Although this is the simplified story of a complex set of geologic processes, the result of this geologic action can be seen in today’s Garden of the Gods. Most of the western side of the Garden is Fountain formation. Balanced Rock and Steamboat Rock, for example are Fountain as are the Cathedral Spires, also called the “Montezuma Temple Ruins” (see sketch and photo). The dramatic Gateway Rocks (rendered by Thomas Moran with Pikes Peak in the background) and the Tower of Babel (called “Cathedral Rock” by Hayden’s artist) are composed of Lyons sandstone—called the “Red Triassic sandstone” by Hayden. The Lyons formation is now placed in the mid-Permian time period.
The rocks themselves have changed little since Hayden saw them. There are some remnants of rock-climbing gear on the main formations, and the cave mentioned by Hayden has been closed off to the public, but the geologic character is still preserved. The land that winds among the rock formations, however, has changed significantly in 125 years. Extensive and intensive erosion caused mostly by hikers and horses is evident throughout the park. Attempts to ameliorate the erosion are becoming more and more evident—an example is the reddish concrete path you can see in the photo of Cathedral Spires. Substantial plantings of vegetation that were not naturally in the park also are abundant—Rocky Mountain juniper and white fir being the most obvious.
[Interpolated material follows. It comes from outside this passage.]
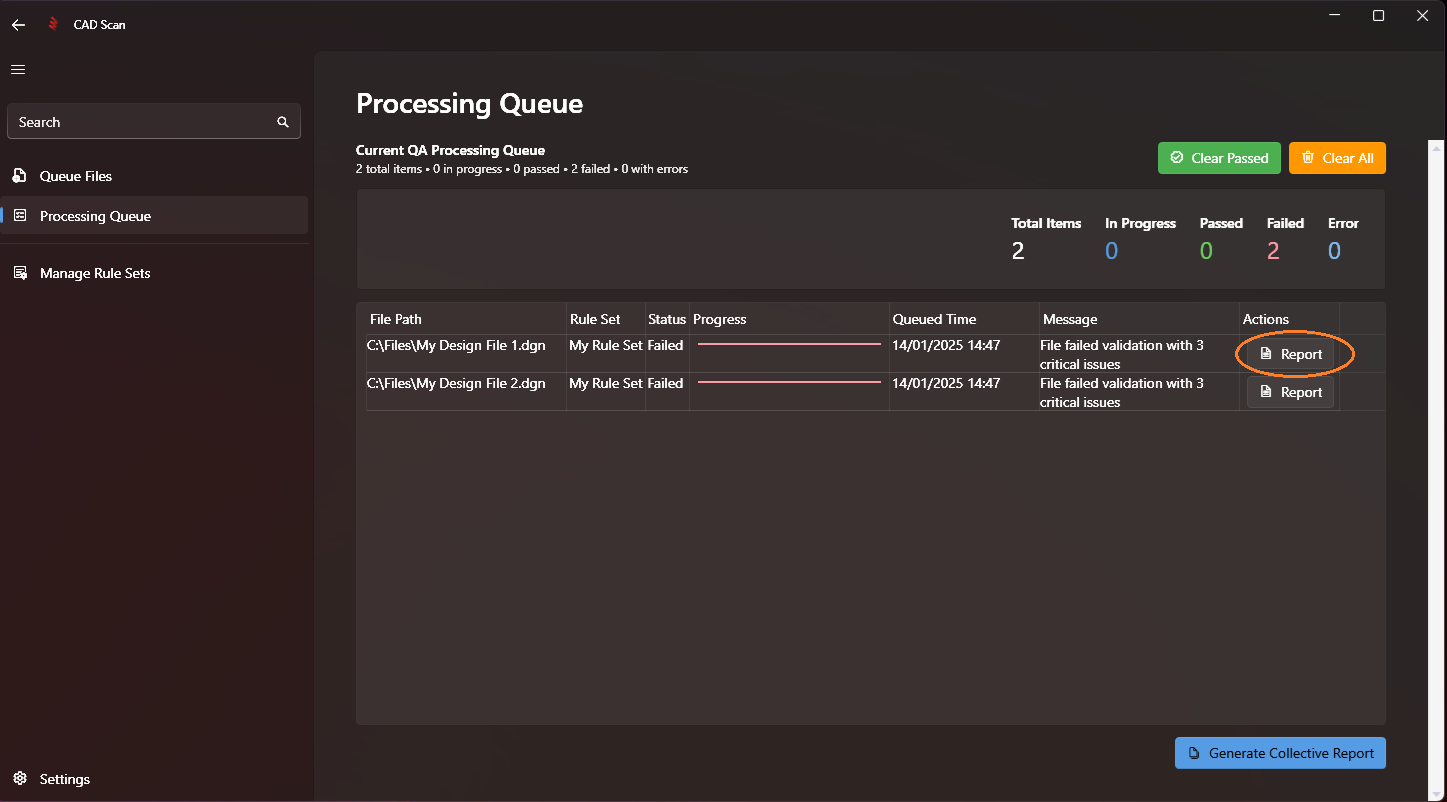This screenshot has width=1447, height=802.
Task: Toggle the hamburger navigation menu
Action: coord(18,69)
These plantings were done early in the park’s history because people thought of the central part of the park as a kind of community garden and treated it as one. More insidious and often unrecognized vegetation problems exist also. The most serious is the invasion by nonnative plants that are able to outcompete the natives. The most egregious of these are several species of weeds and the New Mexican locust (Robina neo-mexicana), a tree that is extensive along the park’s eastern boundary. Efforts are being made to help eradicate these invasive species, but the plants are tenacious and difficult to remove.
The Garden of the Gods is a natural treasure for Colorado in general and Colorado Springs in particular. Time, effort, and money invested in the park are needed to keep it the “star” that it is. Hayden would still recognize the geologic story of the Garden; he would have a more difficult time recognizing the human-caused changes that have occurred in the park and in the city surrounding it.